======== PROVIDED RECORDS

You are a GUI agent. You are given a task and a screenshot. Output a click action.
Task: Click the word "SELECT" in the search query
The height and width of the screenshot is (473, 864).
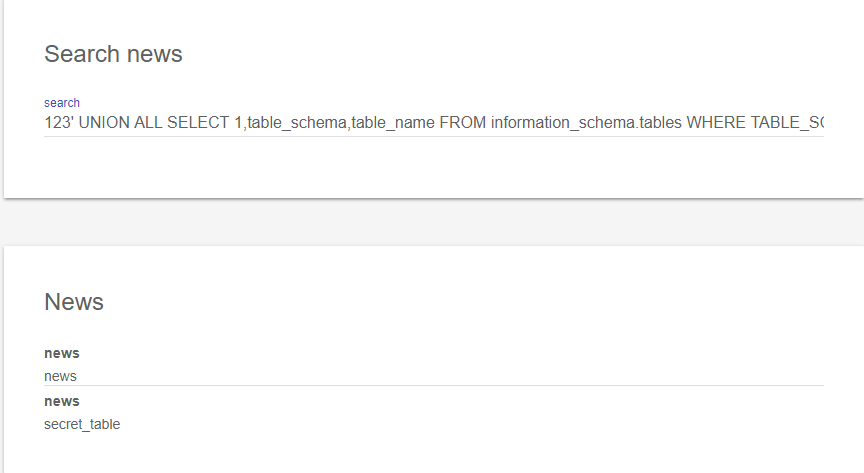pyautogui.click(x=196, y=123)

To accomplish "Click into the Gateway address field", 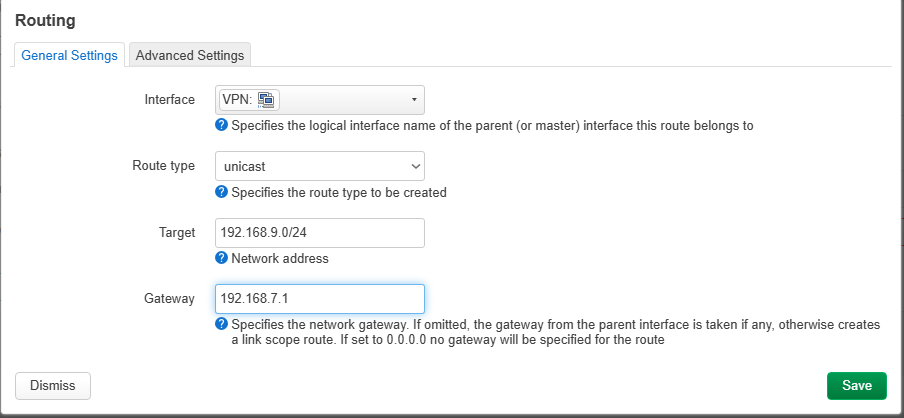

================
======== PROVIDED RECORDS

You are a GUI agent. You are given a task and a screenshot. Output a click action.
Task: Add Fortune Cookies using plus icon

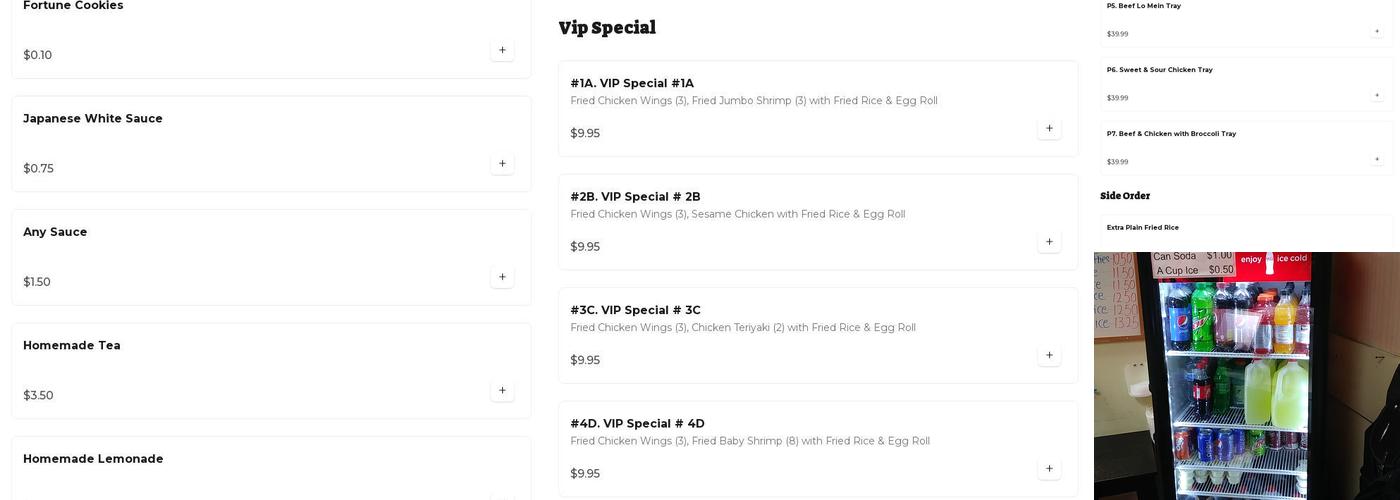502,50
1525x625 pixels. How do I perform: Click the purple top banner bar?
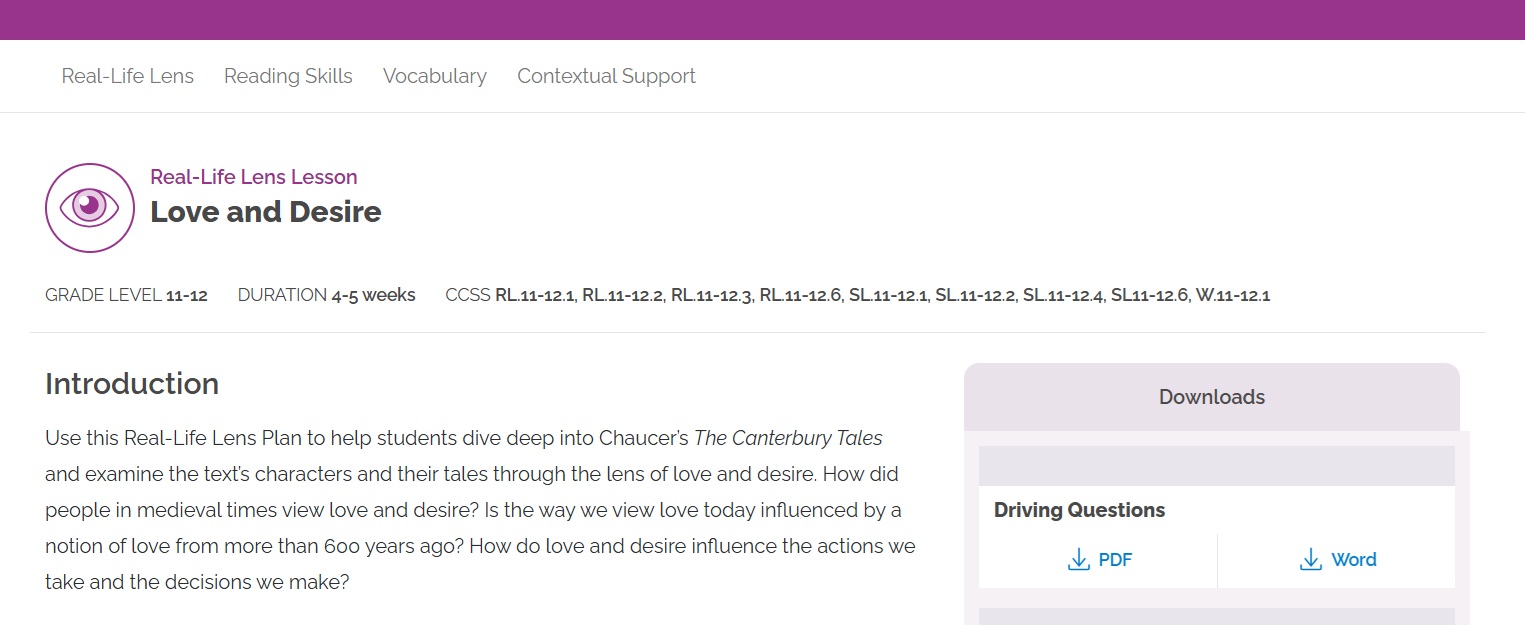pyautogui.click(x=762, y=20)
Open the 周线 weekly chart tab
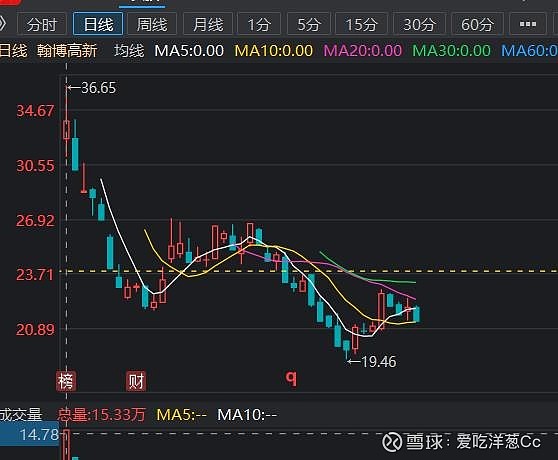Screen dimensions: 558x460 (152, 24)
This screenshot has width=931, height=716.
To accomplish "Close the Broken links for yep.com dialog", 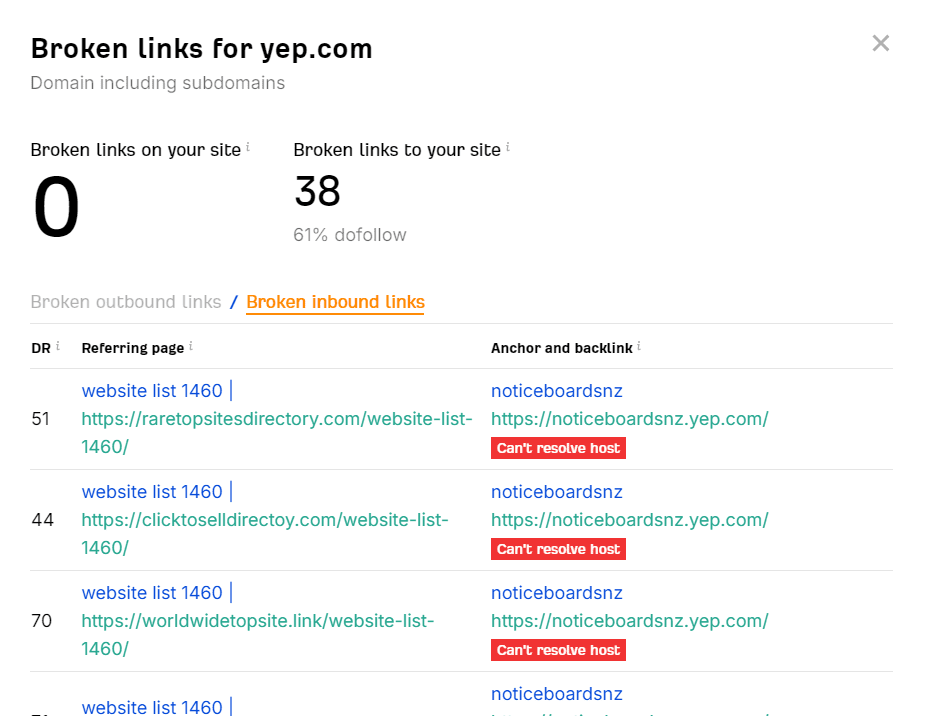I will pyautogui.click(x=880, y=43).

================
======== PROVIDED RECORDS

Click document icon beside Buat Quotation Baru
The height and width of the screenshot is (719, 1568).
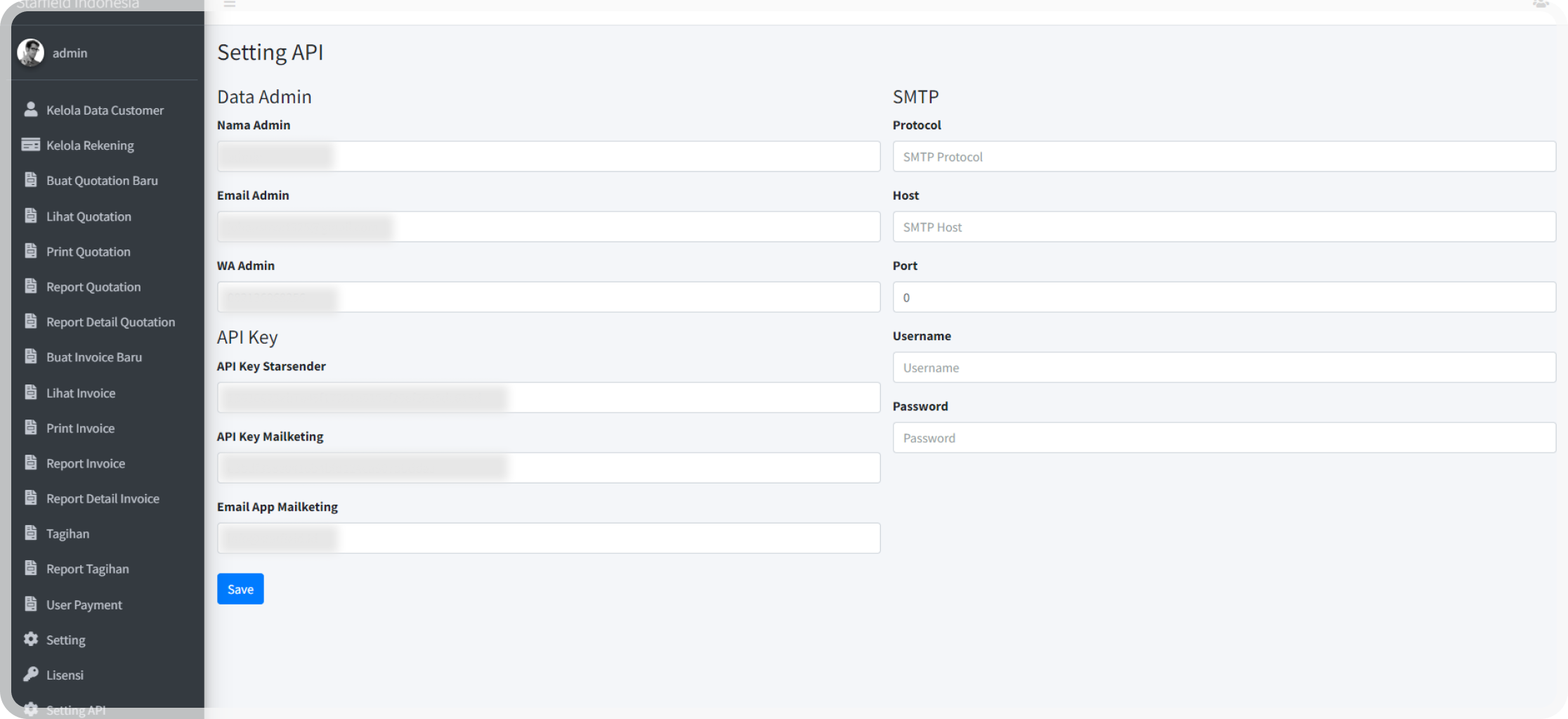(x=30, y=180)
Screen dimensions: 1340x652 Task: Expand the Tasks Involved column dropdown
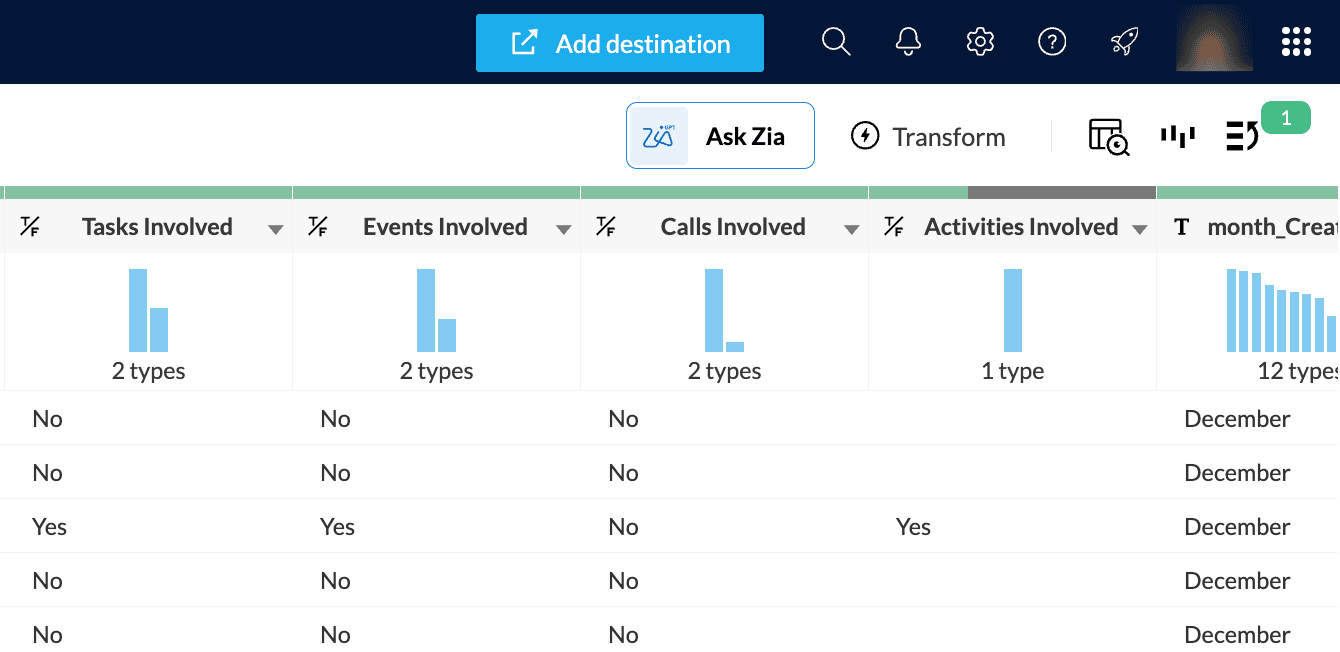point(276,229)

================

> _TASK DIRECTIONS_
In the data above, the stretch from the line with "Task: Click the" through the line with "into the Gateway" is to be returned exactly, minus any pictures.

> _RESULT_
Task: Click the word "SELECT" in the search query
The height and width of the screenshot is (473, 864).
pyautogui.click(x=196, y=123)

To accomplish "Click into the Gateway address field", 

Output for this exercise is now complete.